Came up with a problem that I can't solve

[golfrmyx]

The angle is equivalent to that position, see the picture in post 3.

Post #3 does not have a picture. Thus, angle to what? Horizontal radian at point of release? Or vertical radian? An angle of 2 what then? 2 degrees above or below horizontal or what?

 

[JorisL]

Alright I made a mistake, post 4.
But have you read the entire thread?

As to finding a solution, perhaps going purely mathematical could work (understanding it).
First try to find the EOM for $\phi$ and $\psi$ (at first sight they look equivalent) using the Lagrangian formalism.
Next suppose you have an initial condition with angle $\phi=\delta \phi$ where $\delta\phi$ is infinitesimal.
Then one could check using an iterative method what the solution could be (and if it's feasible).

 

[golfrmyx]

Alright I made a mistake, post 4.
But have you read the entire thread?

As to finding a solution, perhaps going purely mathematical could work (understanding it).
First try to find the EOM for $\phi$ and $\psi$ (at first sight they look equivalent) using the Lagrangian formalism.
Next suppose you have an initial condition with angle $\phi=\delta \phi$ where $\delta\phi$ is infinitesimal.
Then one could check using an iterative method what the solution could be (and if it's feasible).

A little confused because you are now communicating under a different name.

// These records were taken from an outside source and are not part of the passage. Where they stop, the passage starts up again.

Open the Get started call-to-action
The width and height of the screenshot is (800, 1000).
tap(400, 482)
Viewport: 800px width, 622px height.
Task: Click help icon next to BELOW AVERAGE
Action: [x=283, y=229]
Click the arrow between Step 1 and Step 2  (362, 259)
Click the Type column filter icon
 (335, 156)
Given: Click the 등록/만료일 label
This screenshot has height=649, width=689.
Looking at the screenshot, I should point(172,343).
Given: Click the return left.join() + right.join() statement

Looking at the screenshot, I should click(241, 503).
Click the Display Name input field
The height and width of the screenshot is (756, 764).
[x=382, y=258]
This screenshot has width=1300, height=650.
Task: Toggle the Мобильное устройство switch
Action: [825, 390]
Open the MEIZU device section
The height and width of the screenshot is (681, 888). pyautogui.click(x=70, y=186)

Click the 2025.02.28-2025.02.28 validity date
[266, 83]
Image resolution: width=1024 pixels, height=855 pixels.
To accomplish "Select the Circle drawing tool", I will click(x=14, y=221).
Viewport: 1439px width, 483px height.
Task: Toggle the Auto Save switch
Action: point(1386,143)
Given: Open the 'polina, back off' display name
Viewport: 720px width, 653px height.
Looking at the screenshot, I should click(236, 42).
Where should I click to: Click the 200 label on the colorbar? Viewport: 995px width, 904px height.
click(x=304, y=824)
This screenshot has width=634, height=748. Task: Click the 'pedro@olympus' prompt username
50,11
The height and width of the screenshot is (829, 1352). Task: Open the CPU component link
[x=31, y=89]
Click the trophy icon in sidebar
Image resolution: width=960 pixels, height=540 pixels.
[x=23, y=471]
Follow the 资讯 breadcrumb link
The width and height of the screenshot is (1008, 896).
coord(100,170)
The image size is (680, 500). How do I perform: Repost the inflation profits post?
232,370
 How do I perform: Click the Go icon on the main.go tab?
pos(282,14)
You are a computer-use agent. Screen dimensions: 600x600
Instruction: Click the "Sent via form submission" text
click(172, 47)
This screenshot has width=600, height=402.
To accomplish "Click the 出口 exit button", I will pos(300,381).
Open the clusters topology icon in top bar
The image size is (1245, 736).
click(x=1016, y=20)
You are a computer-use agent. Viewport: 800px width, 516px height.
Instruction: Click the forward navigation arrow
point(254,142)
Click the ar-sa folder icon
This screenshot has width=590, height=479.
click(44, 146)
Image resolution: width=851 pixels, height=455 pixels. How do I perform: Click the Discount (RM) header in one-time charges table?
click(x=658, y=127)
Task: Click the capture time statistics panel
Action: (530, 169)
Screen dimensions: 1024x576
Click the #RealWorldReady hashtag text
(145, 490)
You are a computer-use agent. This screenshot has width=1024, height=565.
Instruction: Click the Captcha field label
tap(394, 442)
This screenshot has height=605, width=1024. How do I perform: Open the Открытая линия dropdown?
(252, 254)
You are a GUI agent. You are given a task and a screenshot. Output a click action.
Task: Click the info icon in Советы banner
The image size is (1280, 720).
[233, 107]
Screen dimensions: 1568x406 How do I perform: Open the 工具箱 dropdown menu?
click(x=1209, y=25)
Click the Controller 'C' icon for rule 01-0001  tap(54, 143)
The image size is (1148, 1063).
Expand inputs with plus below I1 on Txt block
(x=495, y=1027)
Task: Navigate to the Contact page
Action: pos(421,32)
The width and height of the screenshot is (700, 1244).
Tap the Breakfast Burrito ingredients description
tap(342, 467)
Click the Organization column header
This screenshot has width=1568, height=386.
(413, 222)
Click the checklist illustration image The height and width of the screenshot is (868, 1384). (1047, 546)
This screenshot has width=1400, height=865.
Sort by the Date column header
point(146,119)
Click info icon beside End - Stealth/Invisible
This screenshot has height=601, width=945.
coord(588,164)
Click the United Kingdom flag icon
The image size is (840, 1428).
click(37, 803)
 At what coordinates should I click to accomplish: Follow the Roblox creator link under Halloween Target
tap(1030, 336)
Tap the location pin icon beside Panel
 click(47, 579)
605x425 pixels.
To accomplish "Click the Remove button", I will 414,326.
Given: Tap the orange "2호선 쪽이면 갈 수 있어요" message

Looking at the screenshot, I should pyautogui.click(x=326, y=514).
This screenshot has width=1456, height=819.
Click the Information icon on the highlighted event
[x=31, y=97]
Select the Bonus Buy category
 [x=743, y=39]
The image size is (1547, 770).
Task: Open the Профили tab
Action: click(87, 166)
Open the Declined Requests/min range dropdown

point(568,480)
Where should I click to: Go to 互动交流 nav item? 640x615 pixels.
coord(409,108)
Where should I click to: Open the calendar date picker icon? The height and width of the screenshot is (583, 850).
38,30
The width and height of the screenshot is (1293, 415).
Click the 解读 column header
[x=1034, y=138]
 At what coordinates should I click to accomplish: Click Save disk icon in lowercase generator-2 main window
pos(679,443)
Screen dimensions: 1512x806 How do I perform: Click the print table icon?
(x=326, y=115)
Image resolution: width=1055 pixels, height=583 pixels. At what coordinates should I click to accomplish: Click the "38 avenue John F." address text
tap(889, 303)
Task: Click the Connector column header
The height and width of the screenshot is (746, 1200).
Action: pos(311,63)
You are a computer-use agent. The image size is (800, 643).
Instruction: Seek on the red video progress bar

Does not matter, Assume associate. My education is old and not a complete college degree. But, I do know and used extensive math on several different professions. Know nothing of Lagrangian and never learned the complete greek alphabet nor used it much. I use what I know from experience combined with education and experimentation.

Regardless of the comparative density and mass weights and comparative sizes of m and M, without "push off" force, I cannot believe the speed will increase enough for centrifugal force to enter the equation in a calculable amount. Thus my answer in an earlier post of point of leave being at gravitational level radiant. If m is too heavy, M will slip. If M is too heavy or large in diameter it will not continue from even a push off.

Any way you look at the problem with only presented stats, it is not solvable mathematically nor with just establishing an equation.

 

[JorisL]

I wasn't arguing against your explanation, it's how I would explain it as well.

The proposition was how I would approach the problem if I was trying to find an explicit solution :-)
I might follow through on the approach if I find the time (not before the end of June)

Odd that you see my name changing, I've had it since way back in 2011.

 

[golfrmyx]

I wasn't arguing against your explanation, it's how I would explain it as well.

The proposition was how I would approach the problem if I was trying to find an explicit solution :-)
I might follow through on the approach if I find the time (not before the end of June)

Odd that you see my name changing, I've had it since way back in 2011.

I guess you replied to a reply of mine to another poster and I did not recognize that since the system does not show who the replies are to.

 

[mfb]

The friction would not be the same as the weight of gold increases friction in contact with sloping surface.

Friction is also proportional to mass. If we neglect air resistance, all forces and energies are proportional to mass, and acceleration is independent of it. A simple dimensional analysis shows the same.

 

[golfrmyx]

mfb, I see my comment was not clear for some reason. The gold friction on the sloping surface would be more than that of glass that is more than plastic. The increased friction I was referring to would be the air resistance that is too large to ignore. I do not mean increased. Not sure why I used that word. The marbles I was mentioning must be the same diameter so mass would be the same and thus air friction the same. Gravitational pull is the major force.